Arropando a Calvin y su inseparable Hobbes hay un catálogo de secundarios igualmente memorables: la mencionada señorita Carcoma, cuyo único consuelo es la perspectiva de su cercana jubilación; los padres de Calvin, representantes de la clase media más convencional que, aunque quieren a su hijo, no siempre tienen éxito a la hora de reprimir su enfado ante sus continuas travesuras; Susie Derkins, una vecina y compañera de clase de Calvin, sensata, educada y buena estudiante que se convierte en diana de las bromas machistas de éste; Rosalyn, la estricta y comprensiblemente bien pagada canguro de Calvin; el señor Gargajo, director del colegio; y Moe, el matón de la escuela.

A pesar de ser la única serie de cómics que durante menos de una década realizó ese niño grande que fue Bill Watterson, Calvin y Hobbes sigue tan vigente y disfrutable como desde el momento en que nació hace cerca de cuarenta años. Se la ha alabado por su sobresaliente dibujo, sus carismáticos protagonistas, los múltiples niveles de lectura, la atmósfera nostálgica de la niñez, las lecciones de vida expresadas con ingenio, su calidez, poesía y humanidad, y su humor inteligente y, al mismo tiempo, apto para todos los públicos.
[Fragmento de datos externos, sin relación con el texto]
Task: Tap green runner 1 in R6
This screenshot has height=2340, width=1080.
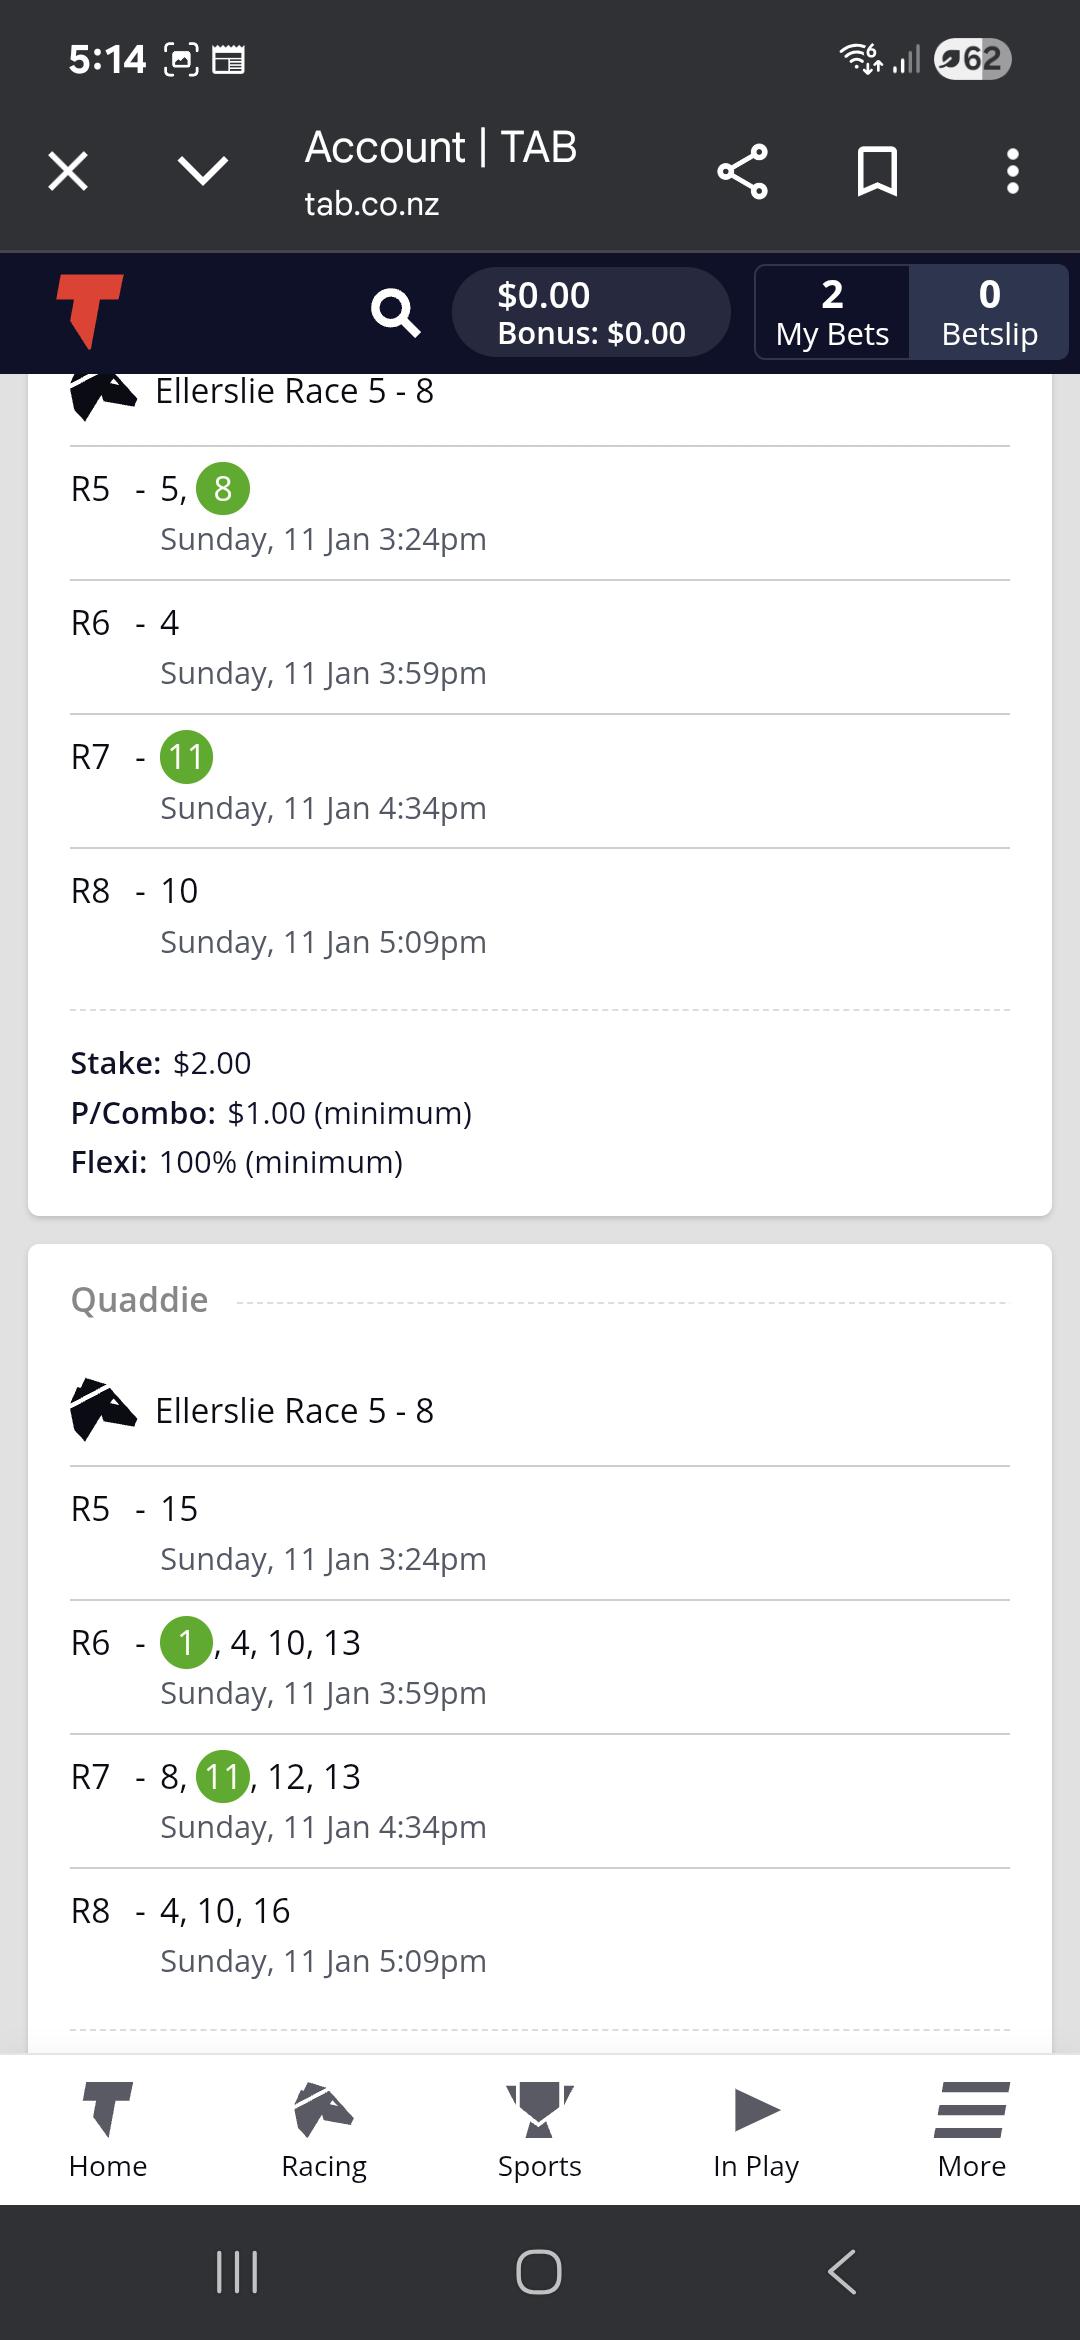Action: click(x=186, y=1642)
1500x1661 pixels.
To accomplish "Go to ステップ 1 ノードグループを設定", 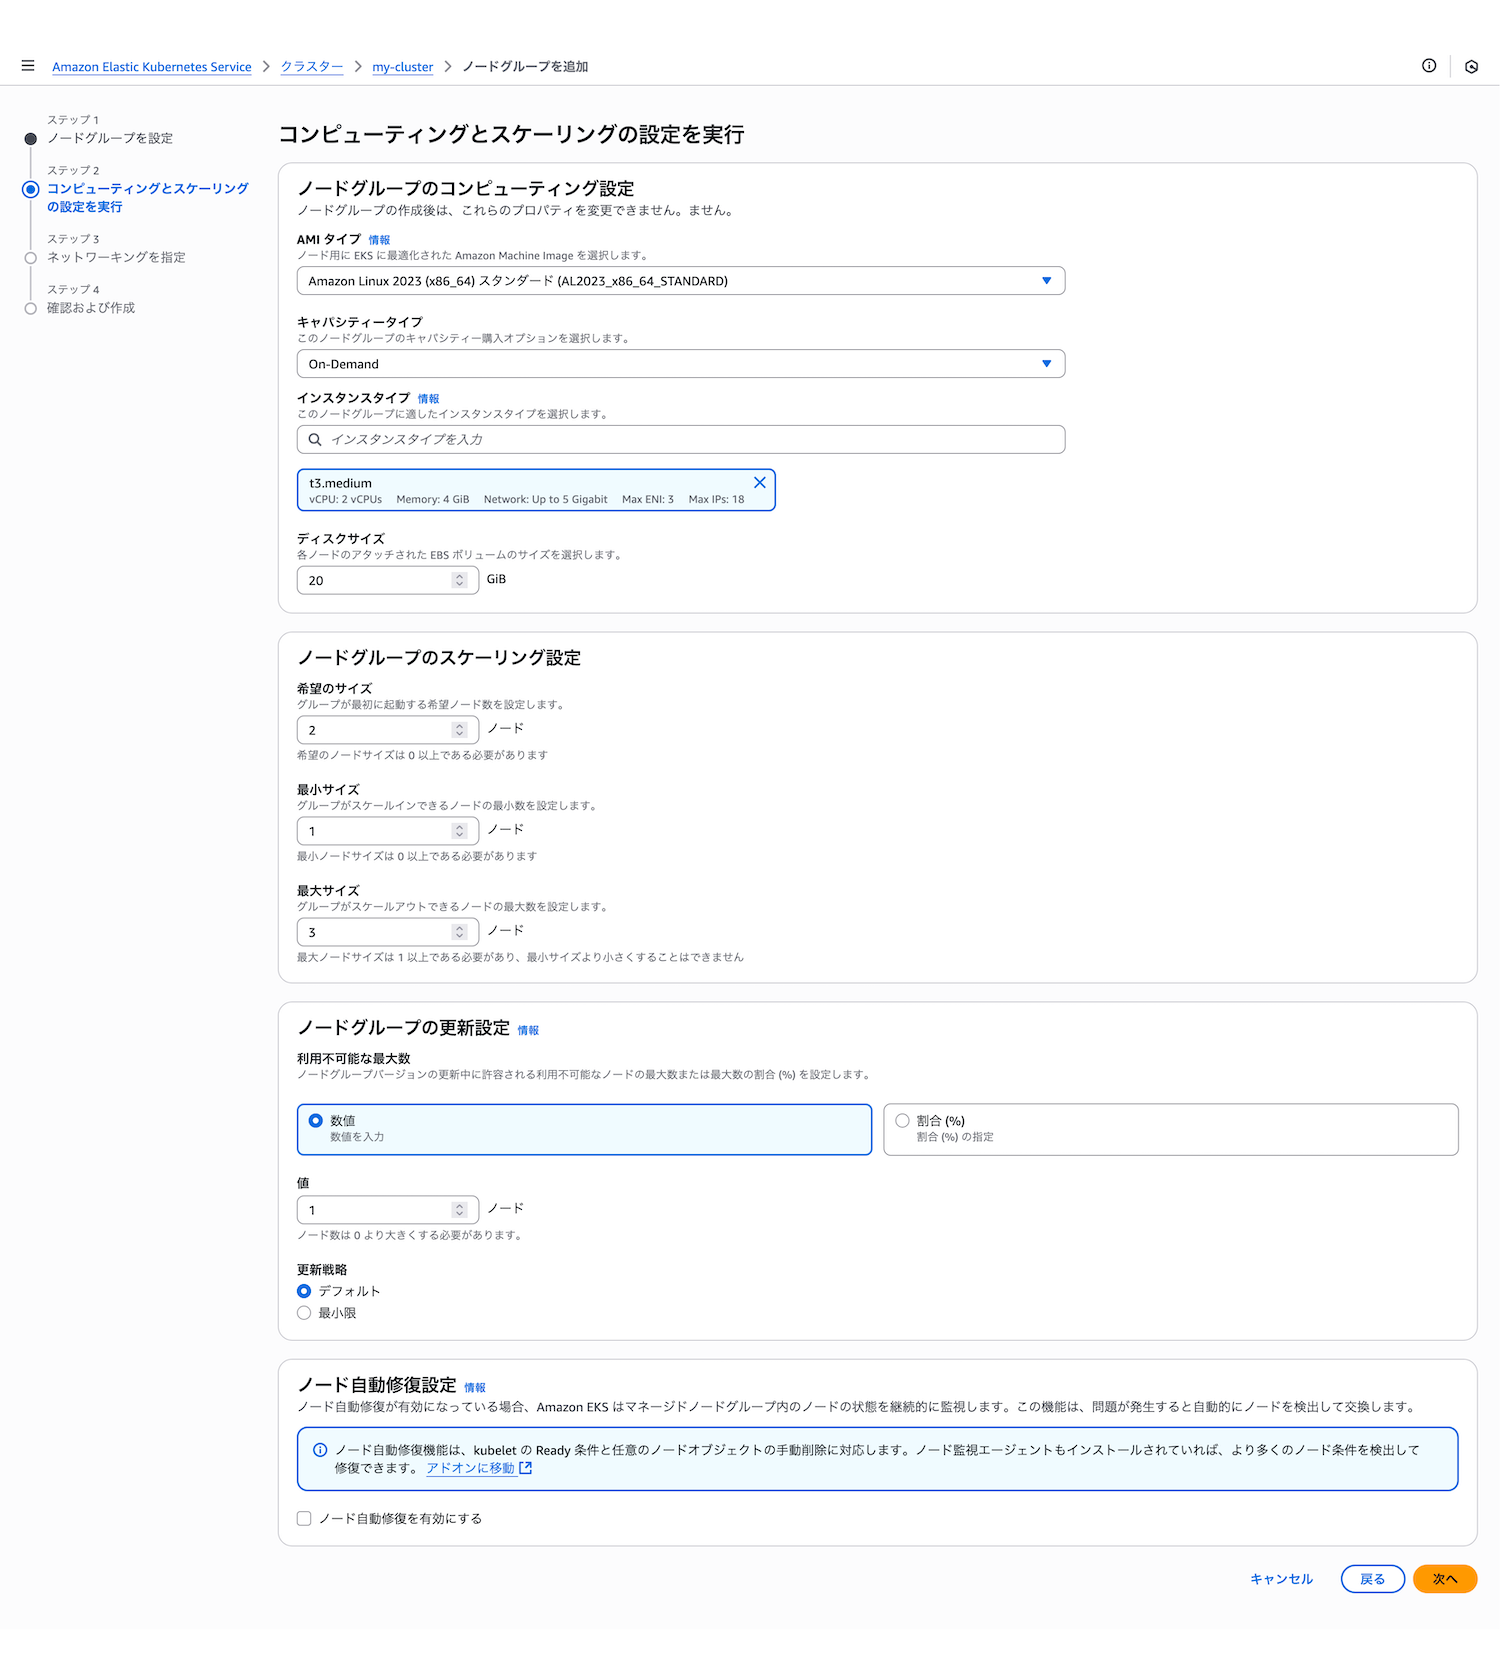I will pyautogui.click(x=109, y=138).

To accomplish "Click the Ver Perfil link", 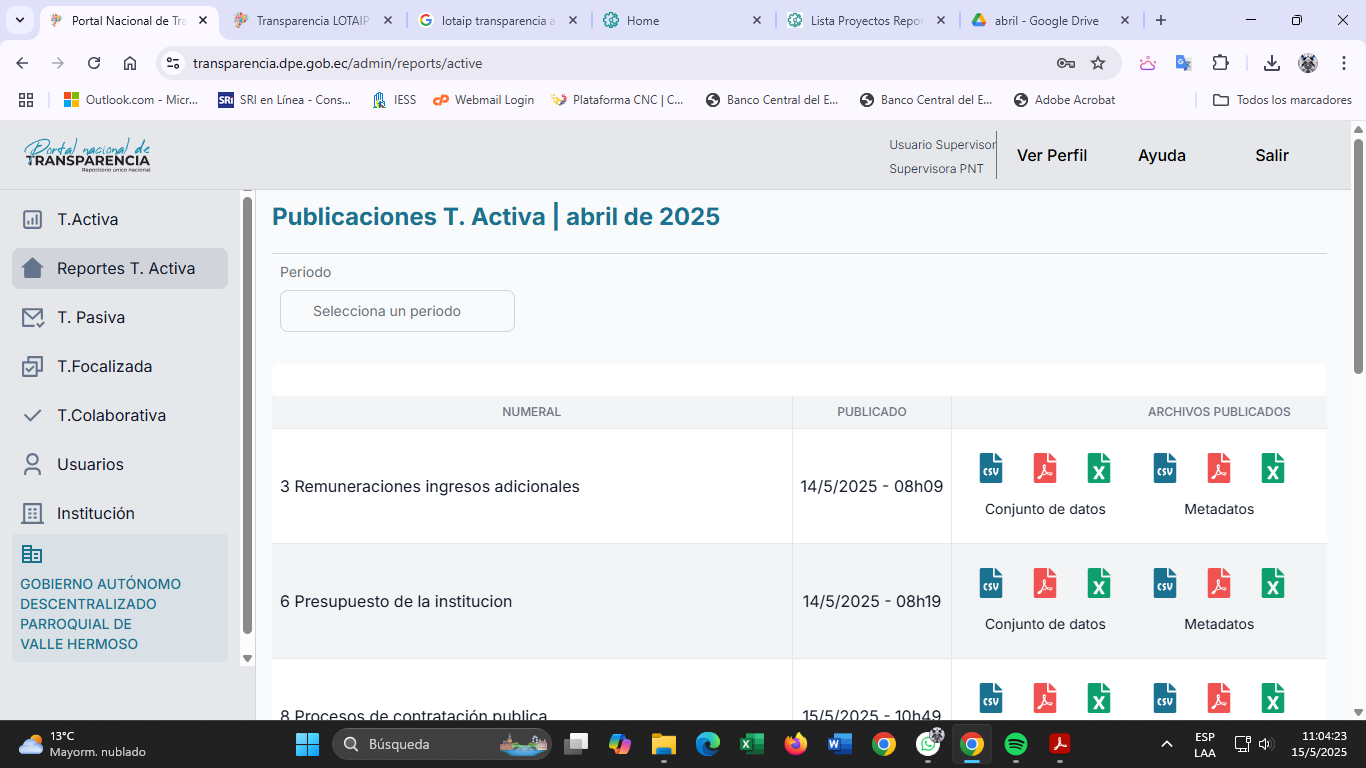I will 1051,155.
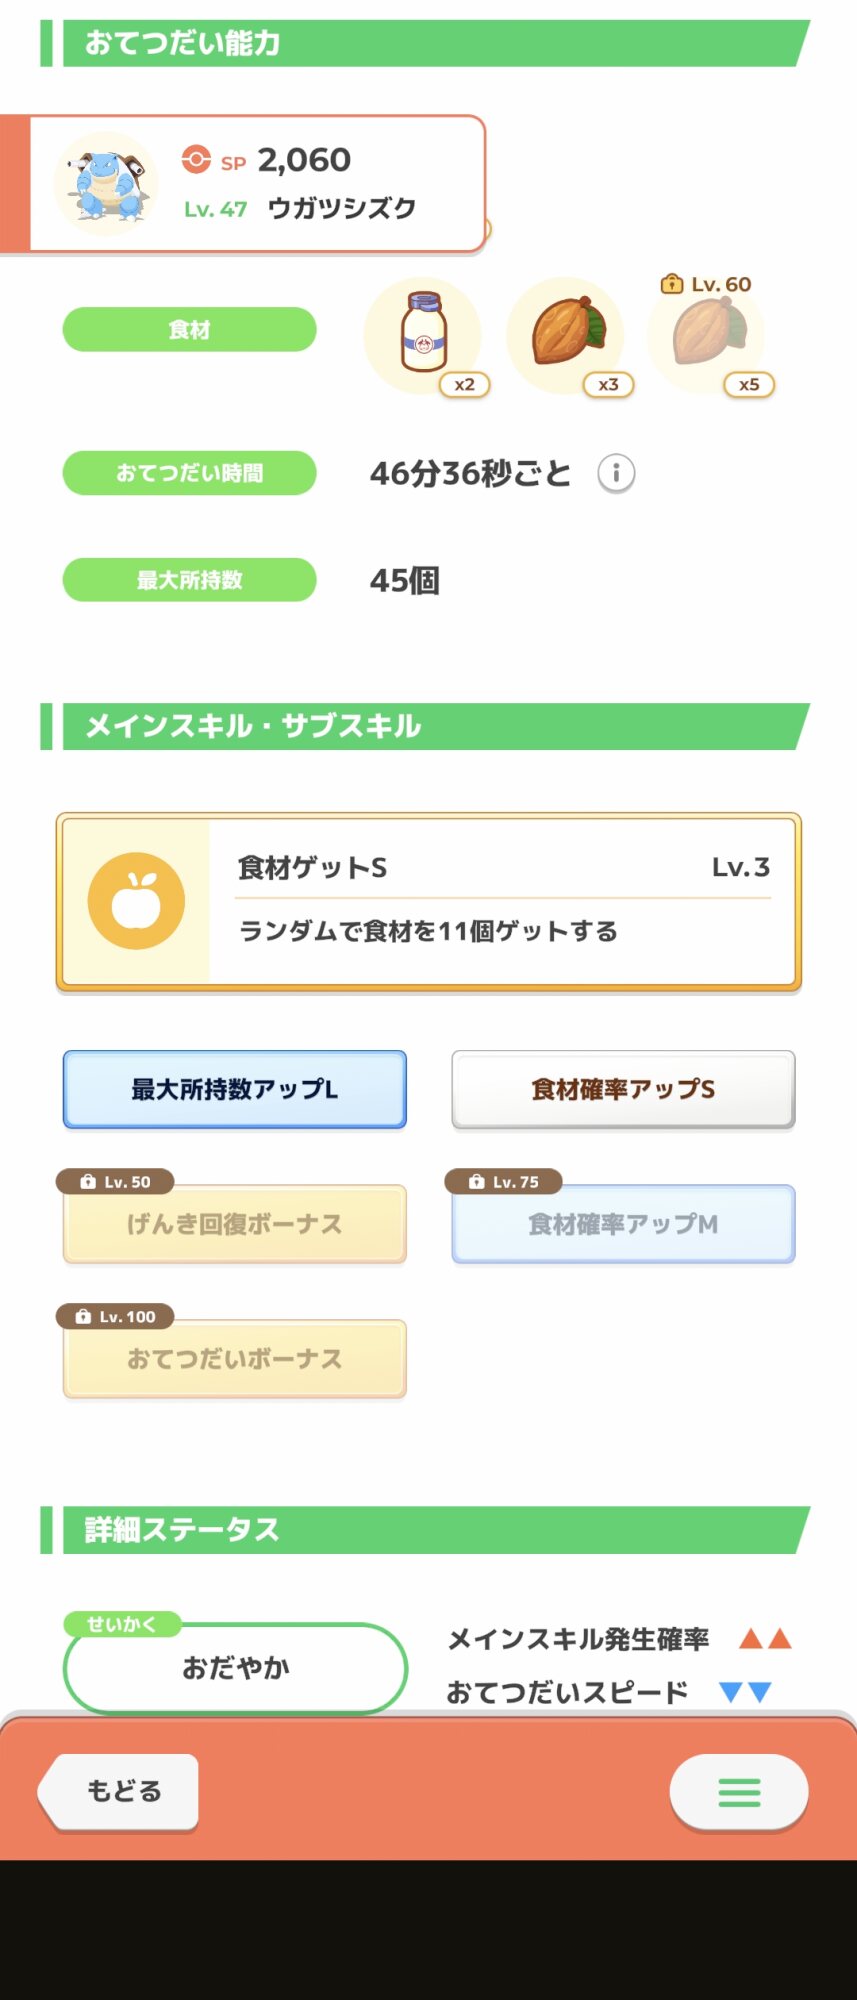
Task: Tap the locked おてつだいボーナス skill
Action: 235,1359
Sin duda, es uno de los mejores comics de prensa de todos los tiempos, capaz de transportar a los adultos a ese glorioso mundo de transgresión subversiva, imaginación sin límites y potencial por explotar que fue –o debiera haber sido- nuestra infancia; y hacerlo, además, de una manera amable, sentida, a veces sentimental, pero nunca sensiblera.